Exercise aim => An exact reprint of the data below is required, line for line.

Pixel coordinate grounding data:
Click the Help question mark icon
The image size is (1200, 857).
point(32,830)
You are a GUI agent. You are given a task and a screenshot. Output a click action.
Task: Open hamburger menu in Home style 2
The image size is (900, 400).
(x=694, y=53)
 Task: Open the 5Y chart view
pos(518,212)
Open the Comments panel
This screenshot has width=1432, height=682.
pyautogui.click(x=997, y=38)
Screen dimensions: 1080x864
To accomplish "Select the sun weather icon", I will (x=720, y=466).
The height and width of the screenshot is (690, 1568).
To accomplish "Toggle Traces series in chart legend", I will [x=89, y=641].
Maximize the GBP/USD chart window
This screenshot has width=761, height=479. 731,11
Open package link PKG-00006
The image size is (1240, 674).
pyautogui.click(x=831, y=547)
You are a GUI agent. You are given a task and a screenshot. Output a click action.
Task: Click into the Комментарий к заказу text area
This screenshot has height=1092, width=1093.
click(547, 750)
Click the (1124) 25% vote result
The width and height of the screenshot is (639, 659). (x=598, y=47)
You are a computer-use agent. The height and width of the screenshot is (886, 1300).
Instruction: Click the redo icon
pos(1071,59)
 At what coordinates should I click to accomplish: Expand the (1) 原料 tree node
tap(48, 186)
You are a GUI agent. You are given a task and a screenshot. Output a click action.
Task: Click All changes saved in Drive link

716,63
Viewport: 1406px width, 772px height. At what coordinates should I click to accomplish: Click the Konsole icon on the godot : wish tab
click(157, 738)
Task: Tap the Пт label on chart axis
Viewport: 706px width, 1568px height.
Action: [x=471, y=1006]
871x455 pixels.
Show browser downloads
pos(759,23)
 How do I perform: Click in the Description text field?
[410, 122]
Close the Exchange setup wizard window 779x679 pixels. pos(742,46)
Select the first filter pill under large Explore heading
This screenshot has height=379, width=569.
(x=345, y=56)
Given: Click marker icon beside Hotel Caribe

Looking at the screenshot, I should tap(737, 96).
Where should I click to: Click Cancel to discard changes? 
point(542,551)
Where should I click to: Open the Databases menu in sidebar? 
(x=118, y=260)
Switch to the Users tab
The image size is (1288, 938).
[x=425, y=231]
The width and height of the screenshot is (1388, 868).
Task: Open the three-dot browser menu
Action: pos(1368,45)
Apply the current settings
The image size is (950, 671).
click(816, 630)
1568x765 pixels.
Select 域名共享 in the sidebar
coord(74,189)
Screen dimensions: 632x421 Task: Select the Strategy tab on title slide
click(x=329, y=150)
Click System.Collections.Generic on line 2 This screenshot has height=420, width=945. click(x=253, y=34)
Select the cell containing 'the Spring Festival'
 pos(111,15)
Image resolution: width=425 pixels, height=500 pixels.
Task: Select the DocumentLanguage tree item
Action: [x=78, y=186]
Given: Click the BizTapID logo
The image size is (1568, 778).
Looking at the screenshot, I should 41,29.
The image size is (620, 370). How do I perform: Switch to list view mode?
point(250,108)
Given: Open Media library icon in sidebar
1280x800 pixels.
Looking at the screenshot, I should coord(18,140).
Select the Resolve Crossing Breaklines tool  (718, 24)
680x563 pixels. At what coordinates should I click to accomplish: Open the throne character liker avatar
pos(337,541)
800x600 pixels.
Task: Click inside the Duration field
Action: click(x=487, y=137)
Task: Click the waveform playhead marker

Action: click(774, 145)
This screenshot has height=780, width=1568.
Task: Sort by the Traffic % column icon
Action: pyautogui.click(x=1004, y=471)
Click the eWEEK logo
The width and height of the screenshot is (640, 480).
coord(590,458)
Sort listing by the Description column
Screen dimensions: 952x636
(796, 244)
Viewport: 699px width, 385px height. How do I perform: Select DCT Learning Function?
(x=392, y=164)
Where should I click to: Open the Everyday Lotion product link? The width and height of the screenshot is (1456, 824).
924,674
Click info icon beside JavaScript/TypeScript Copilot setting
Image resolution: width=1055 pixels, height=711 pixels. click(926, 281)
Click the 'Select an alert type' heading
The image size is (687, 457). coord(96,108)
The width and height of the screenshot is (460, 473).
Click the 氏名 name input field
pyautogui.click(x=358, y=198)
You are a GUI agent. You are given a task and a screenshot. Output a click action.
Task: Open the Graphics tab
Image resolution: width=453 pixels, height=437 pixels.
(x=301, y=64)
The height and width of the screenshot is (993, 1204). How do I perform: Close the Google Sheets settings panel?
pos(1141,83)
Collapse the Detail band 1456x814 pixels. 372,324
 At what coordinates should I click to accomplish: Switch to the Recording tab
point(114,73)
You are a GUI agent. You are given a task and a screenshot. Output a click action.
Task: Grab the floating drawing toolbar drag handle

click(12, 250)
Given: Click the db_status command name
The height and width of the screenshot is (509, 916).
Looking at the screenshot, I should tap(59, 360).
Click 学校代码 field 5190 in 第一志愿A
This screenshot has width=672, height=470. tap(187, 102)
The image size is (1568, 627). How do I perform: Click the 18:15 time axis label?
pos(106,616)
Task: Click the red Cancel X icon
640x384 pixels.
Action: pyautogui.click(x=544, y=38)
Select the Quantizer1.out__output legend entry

Solution to the problem =>
Click the Help question mark icon
The image size is (1200, 857).
point(32,830)
You are a GUI agent. You are given a task and a screenshot. Output a click action.
Task: Open hamburger menu in Home style 2
The image size is (900, 400).
(x=694, y=53)
 Task: Open the 5Y chart view
pos(518,212)
Open the Comments panel
This screenshot has width=1432, height=682.
pyautogui.click(x=997, y=38)
Screen dimensions: 1080x864
To accomplish "Select the sun weather icon", I will (x=720, y=466).
The height and width of the screenshot is (690, 1568).
To accomplish "Toggle Traces series in chart legend", I will [x=89, y=641].
Maximize the GBP/USD chart window
This screenshot has width=761, height=479. 731,11
Open package link PKG-00006
The image size is (1240, 674).
pyautogui.click(x=831, y=547)
You are a GUI agent. You are given a task and a screenshot. Output a click action.
Task: Click into the Комментарий к заказу text area
This screenshot has height=1092, width=1093.
click(547, 750)
Click the (1124) 25% vote result
The width and height of the screenshot is (639, 659). (x=598, y=47)
You are a computer-use agent. The height and width of the screenshot is (886, 1300).
Instruction: Click the redo icon
pos(1071,59)
 At what coordinates should I click to accomplish: Expand the (1) 原料 tree node
tap(48, 186)
You are a GUI agent. You are given a task and a screenshot. Output a click action.
Task: Click All changes saved in Drive link

716,63
Viewport: 1406px width, 772px height. At what coordinates should I click to accomplish: Click the Konsole icon on the godot : wish tab
click(157, 738)
Task: Tap the Пт label on chart axis
Viewport: 706px width, 1568px height.
Action: [x=471, y=1006]
871x455 pixels.
Show browser downloads
pos(759,23)
 How do I perform: Click in the Description text field?
[410, 122]
Close the Exchange setup wizard window 779x679 pixels. pos(742,46)
Select the first filter pill under large Explore heading
This screenshot has height=379, width=569.
(x=345, y=56)
Given: Click marker icon beside Hotel Caribe

Looking at the screenshot, I should tap(737, 96).
Where should I click to: Click Cancel to discard changes? 
point(542,551)
Where should I click to: Open the Databases menu in sidebar? 
(x=118, y=260)
Switch to the Users tab
The image size is (1288, 938).
[x=425, y=231]
The width and height of the screenshot is (1388, 868).
Task: Open the three-dot browser menu
Action: pos(1368,45)
Apply the current settings
The image size is (950, 671).
click(816, 630)
1568x765 pixels.
Select 域名共享 in the sidebar
coord(74,189)
Screen dimensions: 632x421 Task: Select the Strategy tab on title slide
click(x=329, y=150)
Click System.Collections.Generic on line 2 This screenshot has height=420, width=945. click(x=253, y=34)
Select the cell containing 'the Spring Festival'
 pos(111,15)
Image resolution: width=425 pixels, height=500 pixels.
Task: Select the DocumentLanguage tree item
Action: [x=78, y=186]
Given: Click the BizTapID logo
The image size is (1568, 778).
Looking at the screenshot, I should 41,29.
The image size is (620, 370). How do I perform: Switch to list view mode?
point(250,108)
Given: Open Media library icon in sidebar
1280x800 pixels.
Looking at the screenshot, I should coord(18,140).
Select the Resolve Crossing Breaklines tool  (718, 24)
680x563 pixels. At what coordinates should I click to accomplish: Open the throne character liker avatar
pos(337,541)
800x600 pixels.
Task: Click inside the Duration field
Action: click(x=487, y=137)
Task: Click the waveform playhead marker

Action: click(774, 145)
This screenshot has height=780, width=1568.
Task: Sort by the Traffic % column icon
Action: pyautogui.click(x=1004, y=471)
Click the eWEEK logo
The width and height of the screenshot is (640, 480).
coord(590,458)
Sort listing by the Description column
Screen dimensions: 952x636
(796, 244)
Viewport: 699px width, 385px height. How do I perform: Select DCT Learning Function?
(x=392, y=164)
Where should I click to: Open the Everyday Lotion product link? The width and height of the screenshot is (1456, 824).
924,674
Click info icon beside JavaScript/TypeScript Copilot setting
Image resolution: width=1055 pixels, height=711 pixels. click(926, 281)
Click the 'Select an alert type' heading
The image size is (687, 457). coord(96,108)
The width and height of the screenshot is (460, 473).
Click the 氏名 name input field
pyautogui.click(x=358, y=198)
You are a GUI agent. You are given a task and a screenshot. Output a click action.
Task: Open the Graphics tab
Image resolution: width=453 pixels, height=437 pixels.
(x=301, y=64)
The height and width of the screenshot is (993, 1204). How do I perform: Close the Google Sheets settings panel?
pos(1141,83)
Collapse the Detail band 1456x814 pixels. 372,324
 At what coordinates should I click to accomplish: Switch to the Recording tab
point(114,73)
You are a GUI agent. You are given a task and a screenshot. Output a click action.
Task: Grab the floating drawing toolbar drag handle

click(12, 250)
Given: Click the db_status command name
The height and width of the screenshot is (509, 916).
Looking at the screenshot, I should tap(59, 360).
Click 学校代码 field 5190 in 第一志愿A
This screenshot has width=672, height=470. tap(187, 102)
The image size is (1568, 627). How do I perform: Click the 18:15 time axis label?
pos(106,616)
Task: Click the red Cancel X icon
640x384 pixels.
Action: pyautogui.click(x=544, y=38)
Select the Quantizer1.out__output legend entry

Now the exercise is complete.